Lockport, NY (WBEN) A year after getting approval from the state education department, Lockport and other schools will have to wait on using facial recognition technology. Governor Cuomo has signed legislation suspending such use in schools and has ordered a study on whether it should be used at all.
"Facial recognition technology could provide a host of benefits to New Yorkers, but its use brings up serious and legitimate privacy concerns that we have to examine, especially in schools," says Cuomo. "This legislation requires state education policymakers to take a step back, consult with experts and address privacy issues before determining whether any kind of biometric identifying technology can be brought into New York's schools. The safety and security of our children is vital to every parent, and whether to use this technology is not a decision to be made lightly."
The call for this legislation follows concerns raised about potential risks posed to students by some existing facial recognition and other biometric technologies, including reported high rates of misidentification of women, young people, and people of color as well as the safety and security of biometric data and corresponding student privacy concerns.
"The moratorium on biometric surveillance is a landmark piece of legislation that should serve as a national model to stop the proliferation of faulty, harmful facial recognition technologies in schools,” said Donna Lieberman, NYCLU executive director. “For children, whose appearances change rapidly as they grow, and for people of color and women more broadly, the accuracy of biometric technologies is highly questionable. This is especially important as schools across the state begin to acknowledge the experiences of Black and Brown students being policed in schools and funneled into the school-to-prison pipeline.”
“New York should never dedicate funding to invasive and biased surveillance technology, and now many more school districts across the state will be blocked from deploying these harmful systems,” said Stefanie Coyle, deputy director for the NYCLU’s Education Policy Center. “There is such an overwhelming need for resources in the classroom and to support remote learning, and we hope this will be a part of a shift toward a model of education that centers students’ needs rather than exposes them to law enforcement and discipline.”
“The Lockport school district made our students guinea pigs in an experiment in high-tech surveillance of all their movements,” said Jim Shultz, plaintiff and Lockport parent. “They wasted $2.7 million in taxpayer dollars doing it.
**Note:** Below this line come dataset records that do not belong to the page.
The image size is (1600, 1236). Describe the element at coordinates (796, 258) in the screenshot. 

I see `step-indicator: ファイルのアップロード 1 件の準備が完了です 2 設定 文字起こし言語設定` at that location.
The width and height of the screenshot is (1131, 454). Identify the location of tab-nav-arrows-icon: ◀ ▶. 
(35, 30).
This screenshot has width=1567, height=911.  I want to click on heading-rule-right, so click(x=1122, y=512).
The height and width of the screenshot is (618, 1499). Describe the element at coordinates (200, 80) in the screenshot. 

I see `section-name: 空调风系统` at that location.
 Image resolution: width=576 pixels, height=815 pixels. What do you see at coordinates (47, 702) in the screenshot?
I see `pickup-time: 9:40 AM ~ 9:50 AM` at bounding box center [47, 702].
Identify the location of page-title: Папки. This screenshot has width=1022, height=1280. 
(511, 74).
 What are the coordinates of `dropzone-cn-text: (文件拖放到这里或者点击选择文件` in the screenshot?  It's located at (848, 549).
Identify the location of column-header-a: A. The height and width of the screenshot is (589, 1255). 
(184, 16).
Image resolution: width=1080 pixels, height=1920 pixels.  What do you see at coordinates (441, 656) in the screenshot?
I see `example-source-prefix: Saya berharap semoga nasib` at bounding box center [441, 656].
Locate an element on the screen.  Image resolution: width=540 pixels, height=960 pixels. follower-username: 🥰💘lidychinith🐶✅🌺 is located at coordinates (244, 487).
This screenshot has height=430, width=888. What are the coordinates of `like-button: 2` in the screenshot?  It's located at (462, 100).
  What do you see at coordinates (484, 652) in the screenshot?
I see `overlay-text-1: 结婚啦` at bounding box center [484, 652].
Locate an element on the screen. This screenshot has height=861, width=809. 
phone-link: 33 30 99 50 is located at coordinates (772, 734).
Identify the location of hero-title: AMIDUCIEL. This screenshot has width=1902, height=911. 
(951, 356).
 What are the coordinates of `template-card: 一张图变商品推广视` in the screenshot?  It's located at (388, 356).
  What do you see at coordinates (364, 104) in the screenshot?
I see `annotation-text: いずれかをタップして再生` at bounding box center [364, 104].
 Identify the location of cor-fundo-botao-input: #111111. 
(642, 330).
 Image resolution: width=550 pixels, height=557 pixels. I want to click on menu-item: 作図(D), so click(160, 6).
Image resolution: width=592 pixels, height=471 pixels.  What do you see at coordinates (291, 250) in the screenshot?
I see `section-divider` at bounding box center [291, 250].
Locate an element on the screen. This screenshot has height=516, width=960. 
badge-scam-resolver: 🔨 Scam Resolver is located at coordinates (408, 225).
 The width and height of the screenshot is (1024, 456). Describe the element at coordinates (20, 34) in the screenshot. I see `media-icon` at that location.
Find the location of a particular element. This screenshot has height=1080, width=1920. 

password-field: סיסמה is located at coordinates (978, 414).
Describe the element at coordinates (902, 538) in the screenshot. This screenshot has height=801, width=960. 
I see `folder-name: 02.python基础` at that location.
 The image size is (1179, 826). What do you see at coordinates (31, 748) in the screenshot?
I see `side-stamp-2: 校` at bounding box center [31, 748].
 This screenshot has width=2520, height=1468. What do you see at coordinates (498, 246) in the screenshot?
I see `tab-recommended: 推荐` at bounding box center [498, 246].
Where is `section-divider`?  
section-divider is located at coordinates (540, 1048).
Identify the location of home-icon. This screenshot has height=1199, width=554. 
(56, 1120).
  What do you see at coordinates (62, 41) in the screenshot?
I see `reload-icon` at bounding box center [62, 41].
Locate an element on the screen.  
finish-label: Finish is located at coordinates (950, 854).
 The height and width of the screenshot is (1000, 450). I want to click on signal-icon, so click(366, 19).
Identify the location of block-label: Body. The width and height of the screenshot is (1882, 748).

Of course facial recognition in schools needs to be studied before any other school district – in New York or anywhere else – does this again.”
The funding for Lockport’s facial recognition system, and 11 other currently approved projects utilizing biometric surveillance, comes from the Smart Schools Bond Act (SSBA), a law to ensure funding for school technology upgrades. Through the SSBA, the Lockport City School District has already been fully reimbursed for the costs incurred installing their system.